A short distance beyond, you’ll arrive at a junction with the Munsee-Eagle Trail, blazed with white-stripe-on-blue blazes. Turn left onto this trail, which proceeds through an attractive stand of mountain laurel and hemlock. It approaches a woods road (a section of the same road that was followed earlier in the hike by the Hutchinson Trail), then bends to the right and descends on switchbacks to cross a stream on a winding wooden bridge. The trail now climbs on switchbacks, traverses a rock outcrop, and descends on switchbacks.
A short distance beyond, the trail climbs on switchbacks to cross under power lines in an open area. It reenters the woods and soon briefly joins a woods road. After passing an interesting huge boulder on the left, covered with moss and lichen, the trail crosses a stream on rocks and begins a long descent on switchbacks. It then follows a route along the side of a hill, with a valley on the left.
After traversing a relatively level section, the trail bears right and begins to climb on switchbacks. It follows a relatively level route until it approaches a power line (this is the same power line that you crossed earlier in the hike). The trail now bends to the right and climbs to the level of the power line. It crosses under the power line, turns left and briefly follows the power line road, then turns right and reenters the woods.
The trail moves away from the power line, but it soon bends to the left and reemerges at the edge of the power line corridor, with a limited view to the southeast. A short distance beyond, the trail passes between two large boulders.
The trail begins a long descent on switchbacks, crossing a stream along the way. At the base of the descent, it briefly joins a woods road. After turning left onto a “single-track” trail, it crosses a stream on narrow puncheons. The trail now swings to the east and approaches a wide stream below in a valley. As the trail descends along the edge of the valley, it passes several rock outcrops with views over the valley below and the hills to the southeast.
After moving away from the stream in the valley, the Munsee-Eagle Trail ends at a junction with the Red Back Trail, marked with magenta blazes. Turn right onto the Red Back Trail, which climbs on a woods road. A short distance ahead, it turns right and enters the woods on a “single-track” path.

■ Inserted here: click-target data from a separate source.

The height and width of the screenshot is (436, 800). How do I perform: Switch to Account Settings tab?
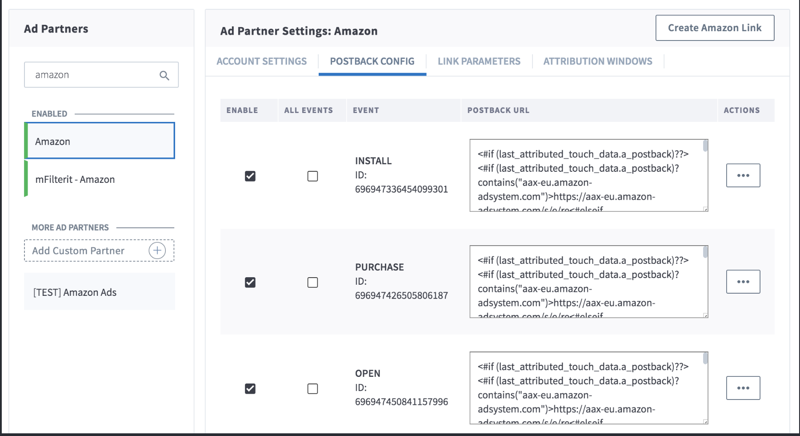point(261,61)
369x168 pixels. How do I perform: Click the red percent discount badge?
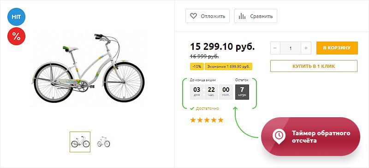tap(16, 36)
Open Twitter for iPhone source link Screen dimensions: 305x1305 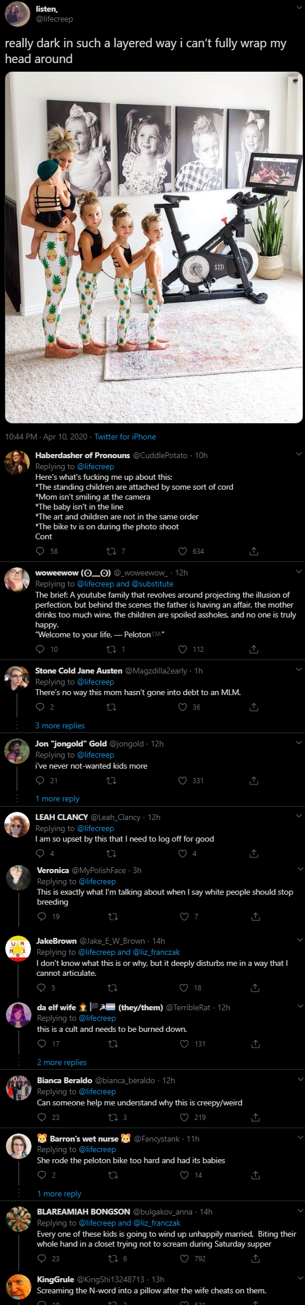click(125, 437)
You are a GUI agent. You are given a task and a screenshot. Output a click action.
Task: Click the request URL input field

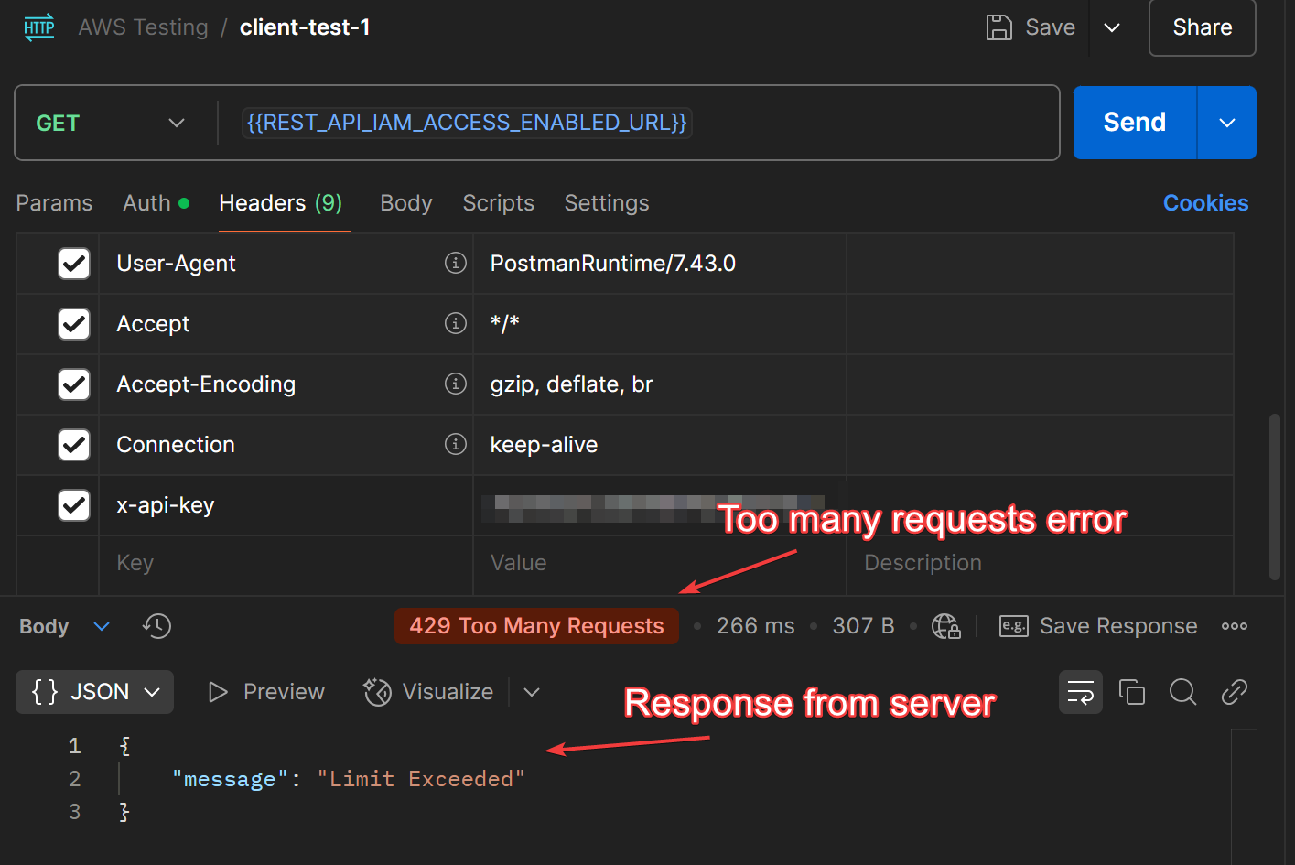824,123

The trail loops around, again approaches the road, heads back into the woods, and finally rejoins the road once more, passing a huge boulder on the left. A short distance beyond, the trail bears left, leaving the road, and descends on a “single-track” path, passing the Spruce Swamp on the left.
At the end of the swamp, the trail turns sharply right and begins to climb. Soon, you’ll notice a deep trench on the left. This is a remnant of the Red Back Mine, after which the trail is named. You’ll also notice a large heap of rusted iron – a remnant of the roaster used to process the ore from the mine. The Red Back Mine was discovered in 1780 and was last worked in 1900.
Upon reaching the end of the mine, the trail turns left, leaving the road, and continues on a footpath, which crosses an underground stream on rocks, loops to the south, and then heads north on the opposite side of the valley, climbing gradually. Near the crest of the rise, the path rejoins the road. Just ahead, you’ll reach an intersection with the Hutchinson Trail. Here the Red Back Trail turns left, but you should continue ahead on the road, now following the Hutchinson Trail (yellow-“H”-on-red blazes).
For about a mile, the Hutchinson Trail follows a nearly level woods road. It then descends on switchbacks to cross a wooden bridge over a stream. The Hutchinson Trail climbs a little, then begins a steady descent on switchbacks until it reaches a junction with the Munsee-Eagle Trail. Bear left at this junction and retrace your steps along the Hutchinson Trail back to the Caretaker Parking Area, where the hike began.